Characterization of Optically Sensitive Amorphous Selenium Photodetector for Indirect X-Ray Imaging
Advances in medical imaging have significantly improved patient care, and considering all modalities X-ray imaging is historically the pioneer. Recently, there has been an ongoing interest in development of large area digital X-ray systems with possible advantages including improvement of image quality and dose efficiency. Amorphous selenium (a-Se) is one of the most highly developed photoconductors used in digital X-ray imaging (direct and indirect conversion) where it has been adapted from use in xeroradiographic photoreceptors. One of the challenges associated with a-Se based photodetectors is high dark current at applied electric fields >10V/µm due to the injection of charge carriers (mainly holes), which can be resolved by introducing hole and electron blocking layers.
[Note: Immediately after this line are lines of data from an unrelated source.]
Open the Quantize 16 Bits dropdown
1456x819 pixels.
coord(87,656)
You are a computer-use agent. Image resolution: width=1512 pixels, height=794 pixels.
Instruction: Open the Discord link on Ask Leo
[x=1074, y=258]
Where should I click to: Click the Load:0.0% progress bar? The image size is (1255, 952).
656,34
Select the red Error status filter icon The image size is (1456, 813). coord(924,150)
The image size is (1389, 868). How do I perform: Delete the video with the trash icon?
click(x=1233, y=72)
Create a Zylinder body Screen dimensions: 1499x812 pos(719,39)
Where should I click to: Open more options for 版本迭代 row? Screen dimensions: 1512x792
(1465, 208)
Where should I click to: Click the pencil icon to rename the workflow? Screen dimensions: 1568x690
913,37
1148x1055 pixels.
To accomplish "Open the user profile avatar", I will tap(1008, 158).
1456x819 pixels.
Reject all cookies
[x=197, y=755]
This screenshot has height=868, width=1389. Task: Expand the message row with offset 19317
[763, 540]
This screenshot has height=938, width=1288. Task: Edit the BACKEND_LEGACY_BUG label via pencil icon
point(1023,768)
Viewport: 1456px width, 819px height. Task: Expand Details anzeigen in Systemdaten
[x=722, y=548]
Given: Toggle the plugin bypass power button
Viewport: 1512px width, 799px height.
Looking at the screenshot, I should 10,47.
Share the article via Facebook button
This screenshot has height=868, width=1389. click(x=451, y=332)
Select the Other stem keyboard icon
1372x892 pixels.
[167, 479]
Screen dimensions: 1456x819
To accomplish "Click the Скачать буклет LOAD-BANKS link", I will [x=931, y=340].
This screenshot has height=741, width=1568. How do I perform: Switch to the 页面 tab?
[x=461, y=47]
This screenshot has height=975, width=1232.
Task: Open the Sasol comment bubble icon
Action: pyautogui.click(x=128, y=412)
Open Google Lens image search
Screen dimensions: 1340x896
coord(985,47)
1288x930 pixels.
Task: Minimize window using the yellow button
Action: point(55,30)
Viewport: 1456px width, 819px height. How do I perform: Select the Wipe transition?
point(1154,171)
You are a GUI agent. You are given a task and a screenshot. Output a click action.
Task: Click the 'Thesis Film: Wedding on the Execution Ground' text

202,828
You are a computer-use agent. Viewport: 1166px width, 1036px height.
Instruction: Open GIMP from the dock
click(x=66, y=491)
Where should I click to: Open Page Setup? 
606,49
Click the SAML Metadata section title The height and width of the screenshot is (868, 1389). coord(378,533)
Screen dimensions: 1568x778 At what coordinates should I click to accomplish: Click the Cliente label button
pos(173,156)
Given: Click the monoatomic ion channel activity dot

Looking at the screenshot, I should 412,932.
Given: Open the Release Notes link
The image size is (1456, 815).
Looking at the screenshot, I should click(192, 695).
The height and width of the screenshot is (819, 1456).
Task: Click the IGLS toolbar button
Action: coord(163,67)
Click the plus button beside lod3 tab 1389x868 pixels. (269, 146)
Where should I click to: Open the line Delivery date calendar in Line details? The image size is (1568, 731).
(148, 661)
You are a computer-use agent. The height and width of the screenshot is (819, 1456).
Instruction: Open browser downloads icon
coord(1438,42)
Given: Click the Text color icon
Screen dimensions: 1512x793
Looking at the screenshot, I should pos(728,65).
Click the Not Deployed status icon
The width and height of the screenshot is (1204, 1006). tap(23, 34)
The primary focus of this research is to investigate different aspects of a-Se based photodetectors with polyimide (PI) as a hole blocking layer. In order to achieve the most efficient device, the dark (¬Idark) and photo (Iph) responses for different thicknesses of PI (varied from 0.4µm to 2.5µm) have been studied. The photoconductivity ratio (Iph/¬Idark) suggests that the sample with 1µm PI has the best response in the high electric field region of operation (>10V/µm). Further, in order to find the exact electric field within the a-Se in the PI/a-Se structure, time of flight (TOF) measurements have been carried out for different thicknesses of PI. Based on the TOF measurements, the electric field within the PI layer has to reach 138V/µm to provide good conduction. Moreover, the hole mobility of 0.11cm2/V.s at 12.8V/µm electric field for a-Se has been calculated, which is consistent with the previously reported results.
Another aspect of a detector which is critical in high frame rate imaging applications is temporal performance (lag and ghosting). In this study, the time dependence of dark current after illumination at different temperatures and under various electric fields has been investigated. Based on the results and the proposed theoretical model, the lag behaviour in a-Se photodetectors depends on inherent properties such as the density of trapped states (holes) and the hole release time constant. According to our fitted model, the hole detrapping time constant has been found to be 26 and 170 sec at room temperature with a calculated trap density of 1.25x1011m-3 and 3.4x1010m-3. These values correspond to the existence of different deep trapping states for holes in bulk of a-Se and at the interface of a-Se and PI. Finally, the temperature stability and durability of the a-Se photodetector with PI has been investigated to determine the extent to which the device can handle environmental stresses (high temperature) during transportation and storage. Comparing the photo and dark responses of the device before and after stress indicates no significant degradation, which implies a contribution of PI to the reliability of the a-Se photodetector.